Initially, CBS continued to provide coverage during most rounds, with the three Turner channels covering much of the early rounds up to the Sweet Sixteen. Starting in 2016, the regional finals, Final Four and national championship game began to alternate between CBS and TBS. TBS holds the rights to the final two rounds in even numbered years, with CBS getting the games in odd numbered years.
This joint tournament coverage should be distinguished from CBS's regular-season coverage, which it produces independently through its sports division. Turner does not currently cover regular-season college basketball games. However, games broadcast on all four networks use a variation of the longtime CBS College Basketball theme music.
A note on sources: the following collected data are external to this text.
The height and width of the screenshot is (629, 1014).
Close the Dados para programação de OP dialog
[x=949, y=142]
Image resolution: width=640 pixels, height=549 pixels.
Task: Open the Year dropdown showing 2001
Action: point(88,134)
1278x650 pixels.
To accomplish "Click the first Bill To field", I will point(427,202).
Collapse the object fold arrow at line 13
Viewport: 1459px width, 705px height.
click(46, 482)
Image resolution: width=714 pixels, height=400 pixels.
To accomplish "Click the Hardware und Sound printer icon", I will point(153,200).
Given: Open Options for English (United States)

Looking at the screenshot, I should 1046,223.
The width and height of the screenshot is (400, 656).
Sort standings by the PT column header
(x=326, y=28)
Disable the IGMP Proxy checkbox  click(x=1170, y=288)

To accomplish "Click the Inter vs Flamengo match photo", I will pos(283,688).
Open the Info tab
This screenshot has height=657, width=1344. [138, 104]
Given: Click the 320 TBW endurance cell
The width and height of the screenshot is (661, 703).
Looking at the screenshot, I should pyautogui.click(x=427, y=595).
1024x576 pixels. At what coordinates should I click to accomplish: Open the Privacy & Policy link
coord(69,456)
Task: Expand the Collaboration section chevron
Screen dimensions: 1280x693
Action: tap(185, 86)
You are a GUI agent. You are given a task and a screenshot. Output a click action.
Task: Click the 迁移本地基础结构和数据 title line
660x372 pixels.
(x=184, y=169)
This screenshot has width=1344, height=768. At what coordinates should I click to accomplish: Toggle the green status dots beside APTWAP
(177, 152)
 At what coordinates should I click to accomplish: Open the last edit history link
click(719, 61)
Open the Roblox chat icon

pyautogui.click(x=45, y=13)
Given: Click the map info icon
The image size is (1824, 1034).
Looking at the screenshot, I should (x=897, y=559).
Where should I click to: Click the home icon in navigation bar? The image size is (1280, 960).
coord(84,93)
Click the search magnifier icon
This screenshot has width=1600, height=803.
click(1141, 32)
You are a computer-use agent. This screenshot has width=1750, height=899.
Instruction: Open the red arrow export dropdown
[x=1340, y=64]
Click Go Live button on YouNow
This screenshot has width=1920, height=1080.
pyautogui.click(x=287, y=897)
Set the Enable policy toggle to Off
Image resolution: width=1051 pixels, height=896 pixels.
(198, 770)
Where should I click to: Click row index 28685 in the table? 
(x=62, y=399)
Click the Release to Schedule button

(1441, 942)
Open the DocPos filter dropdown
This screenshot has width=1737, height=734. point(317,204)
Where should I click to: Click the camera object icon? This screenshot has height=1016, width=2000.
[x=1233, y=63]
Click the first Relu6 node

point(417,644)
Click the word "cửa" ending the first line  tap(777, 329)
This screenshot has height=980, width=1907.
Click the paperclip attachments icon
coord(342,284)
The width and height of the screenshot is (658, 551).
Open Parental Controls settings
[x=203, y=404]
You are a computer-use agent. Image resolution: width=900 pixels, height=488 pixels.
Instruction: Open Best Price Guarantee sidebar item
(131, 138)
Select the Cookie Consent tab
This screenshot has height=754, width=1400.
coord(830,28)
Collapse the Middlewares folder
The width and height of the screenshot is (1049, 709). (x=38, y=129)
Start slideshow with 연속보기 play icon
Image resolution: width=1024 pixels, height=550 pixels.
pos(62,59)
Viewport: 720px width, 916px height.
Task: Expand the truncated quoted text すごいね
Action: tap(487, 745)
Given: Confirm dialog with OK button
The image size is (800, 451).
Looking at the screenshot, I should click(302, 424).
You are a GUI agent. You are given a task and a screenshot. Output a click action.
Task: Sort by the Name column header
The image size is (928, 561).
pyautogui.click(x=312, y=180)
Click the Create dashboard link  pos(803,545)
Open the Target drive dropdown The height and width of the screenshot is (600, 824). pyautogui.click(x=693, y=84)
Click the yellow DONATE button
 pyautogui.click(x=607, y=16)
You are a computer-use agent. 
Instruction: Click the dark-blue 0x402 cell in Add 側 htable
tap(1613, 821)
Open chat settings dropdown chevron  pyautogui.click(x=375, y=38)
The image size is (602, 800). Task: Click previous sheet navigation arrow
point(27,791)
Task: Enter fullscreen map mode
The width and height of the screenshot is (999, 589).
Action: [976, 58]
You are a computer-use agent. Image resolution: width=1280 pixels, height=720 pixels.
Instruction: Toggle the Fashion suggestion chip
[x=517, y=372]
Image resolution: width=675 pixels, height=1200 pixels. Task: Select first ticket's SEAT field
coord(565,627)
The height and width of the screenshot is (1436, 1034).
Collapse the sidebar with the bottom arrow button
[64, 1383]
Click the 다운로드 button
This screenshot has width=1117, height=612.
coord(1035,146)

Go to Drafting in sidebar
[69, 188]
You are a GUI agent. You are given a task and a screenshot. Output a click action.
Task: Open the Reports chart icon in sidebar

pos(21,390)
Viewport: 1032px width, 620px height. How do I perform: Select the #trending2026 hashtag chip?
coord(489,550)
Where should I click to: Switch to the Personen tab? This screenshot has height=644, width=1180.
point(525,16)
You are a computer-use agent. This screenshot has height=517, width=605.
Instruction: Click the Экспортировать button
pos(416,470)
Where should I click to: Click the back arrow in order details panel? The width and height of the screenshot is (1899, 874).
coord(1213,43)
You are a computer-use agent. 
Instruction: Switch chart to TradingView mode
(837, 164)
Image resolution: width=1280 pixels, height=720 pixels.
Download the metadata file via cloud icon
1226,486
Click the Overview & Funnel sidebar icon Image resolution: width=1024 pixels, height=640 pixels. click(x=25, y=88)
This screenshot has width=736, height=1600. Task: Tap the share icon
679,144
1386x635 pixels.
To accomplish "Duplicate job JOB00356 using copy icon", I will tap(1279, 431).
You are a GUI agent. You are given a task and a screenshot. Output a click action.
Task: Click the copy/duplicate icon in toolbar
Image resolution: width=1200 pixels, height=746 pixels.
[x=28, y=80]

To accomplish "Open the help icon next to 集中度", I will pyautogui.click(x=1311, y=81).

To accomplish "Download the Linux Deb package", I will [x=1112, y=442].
On April 22, 2010, the National Collegiate Athletic Association (NCAA) reached a 14-year agreement, worth US$10.8 billion, with CBS and the Turner Broadcasting System to receive joint broadcast rights to the Division I men's college basketball tournament. This came after speculation that ESPN would try to obtain the rights to future tournament games. The NCAA took advantage of an opt-out clause in its 1999 deal with CBS (which ran through 2013, even though the NCAA had the option of ending the agreement after the 2010 championship) to announce its intention to sign a new contract with CBS and Turner Sports, a division of Time Warner (which, incidentally, jointly owns The CW with the CBS television network's corporate parent CBS Corporation). The new contract came amid serious consideration by the NCAA of expanding the tournament to 68 teams.